Data for locating text and elements:
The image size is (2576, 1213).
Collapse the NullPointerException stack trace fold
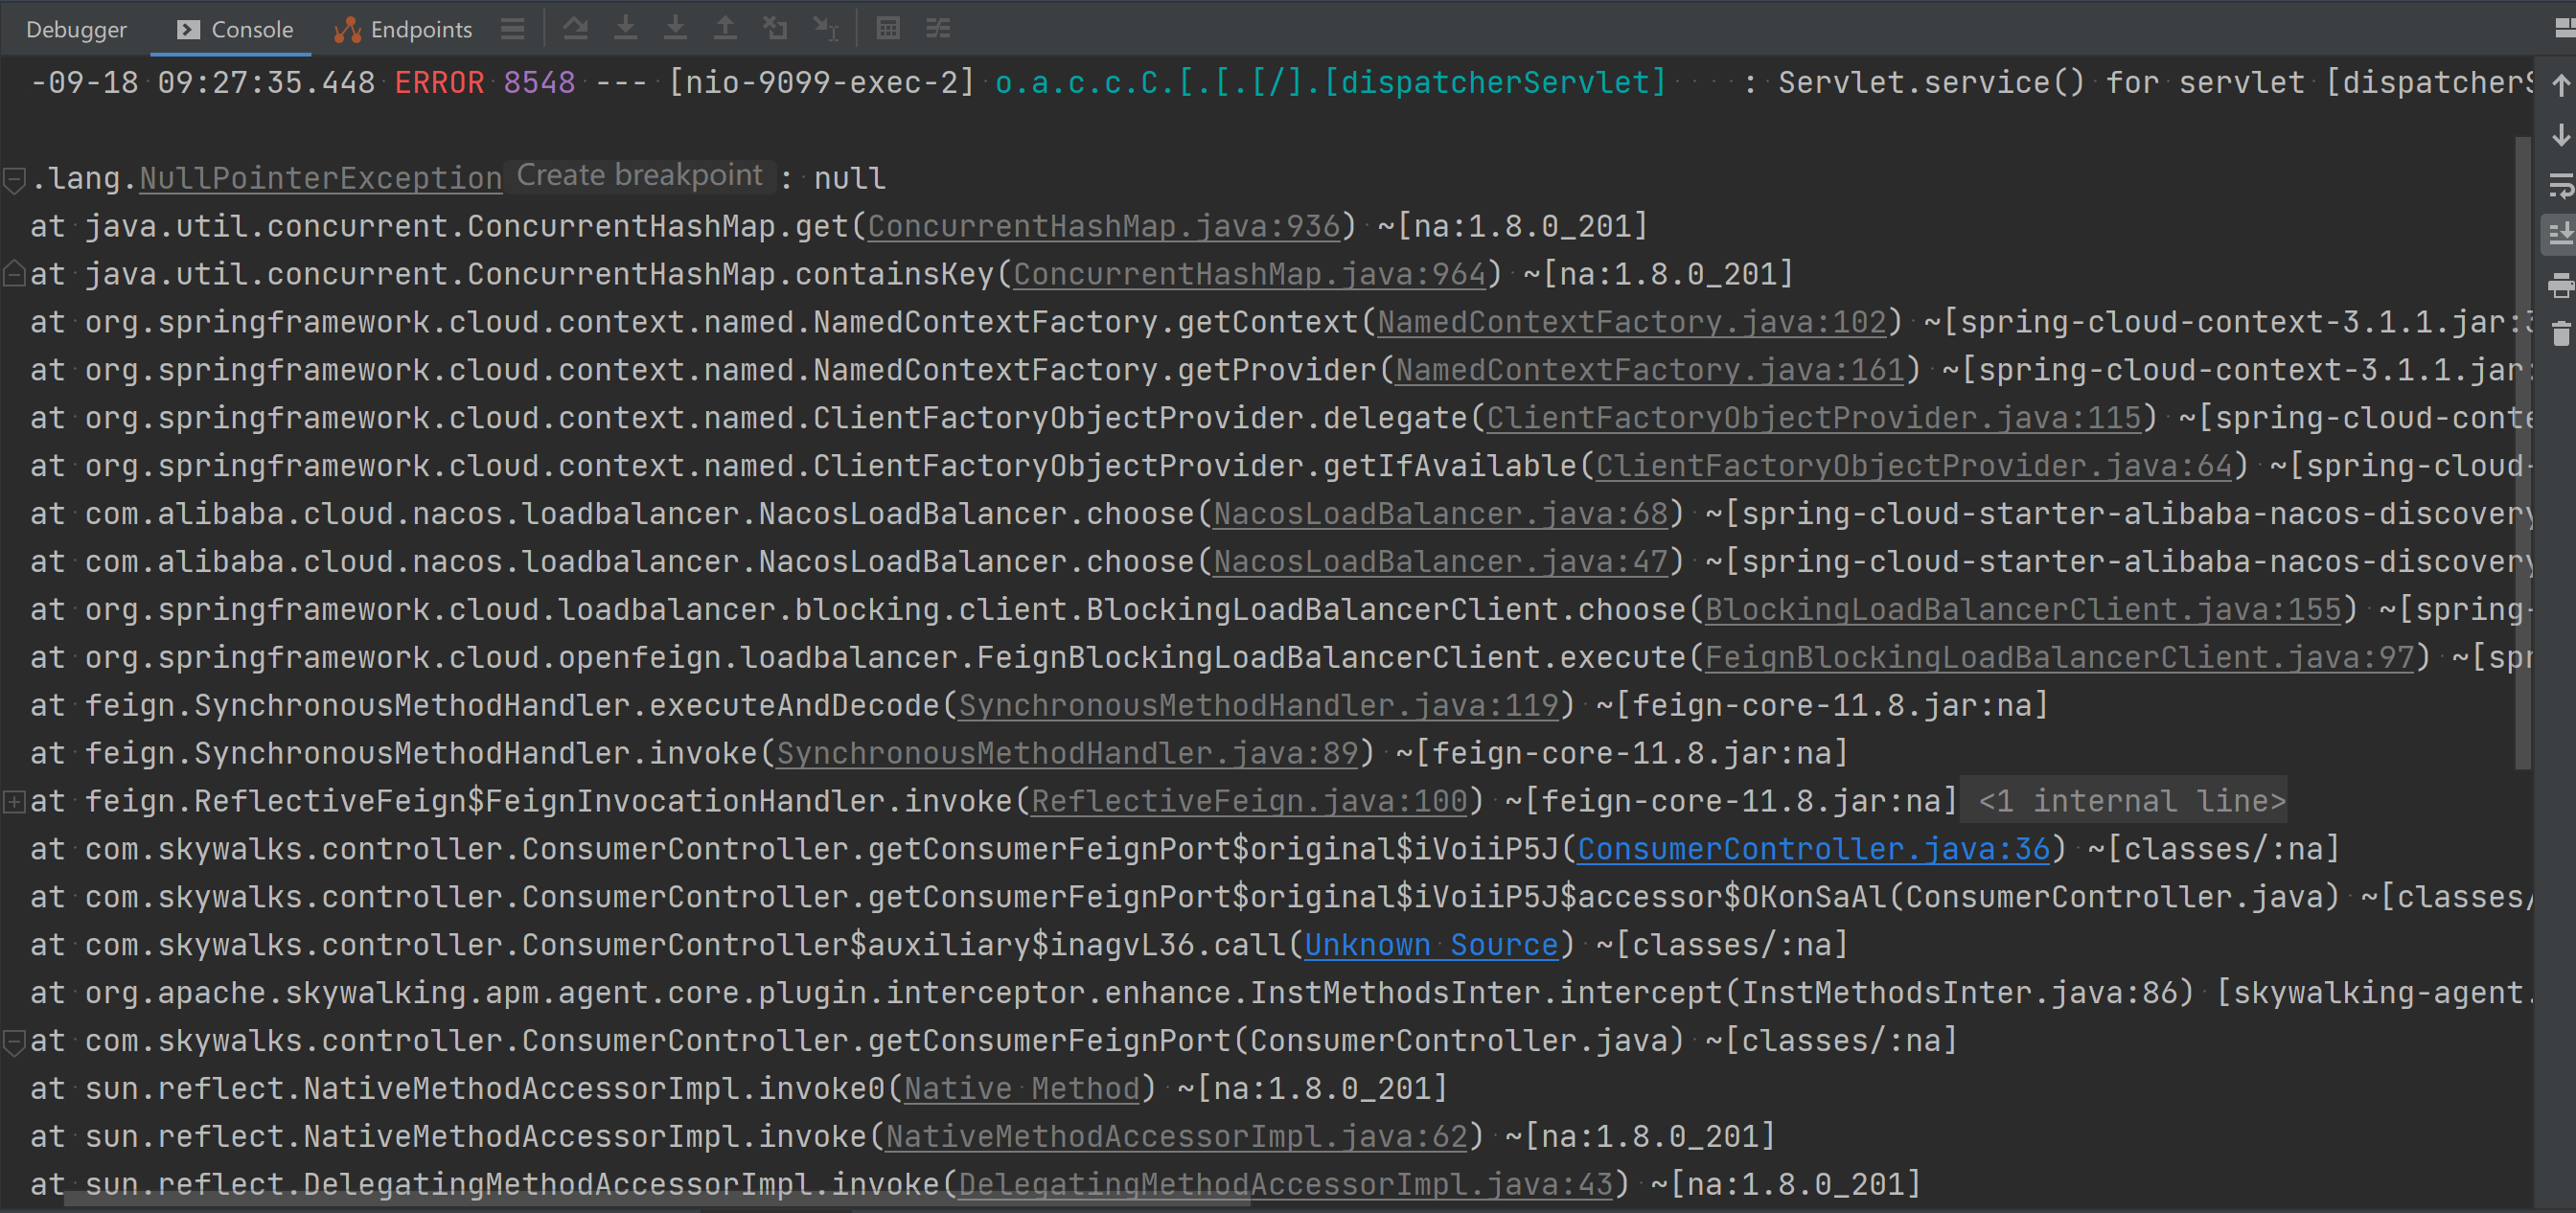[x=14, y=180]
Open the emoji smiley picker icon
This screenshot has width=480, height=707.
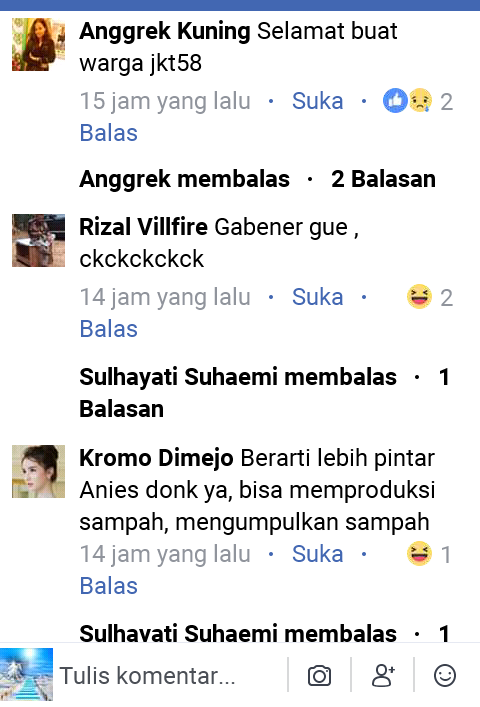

- Task objective -
Copy the data out word for word, starting at the line that contains "Open the emoji smiley picker icon" and continuing through the end of the data, with the pictures left out.

- Task solution -
Open the emoji smiley picker icon
This screenshot has width=480, height=707.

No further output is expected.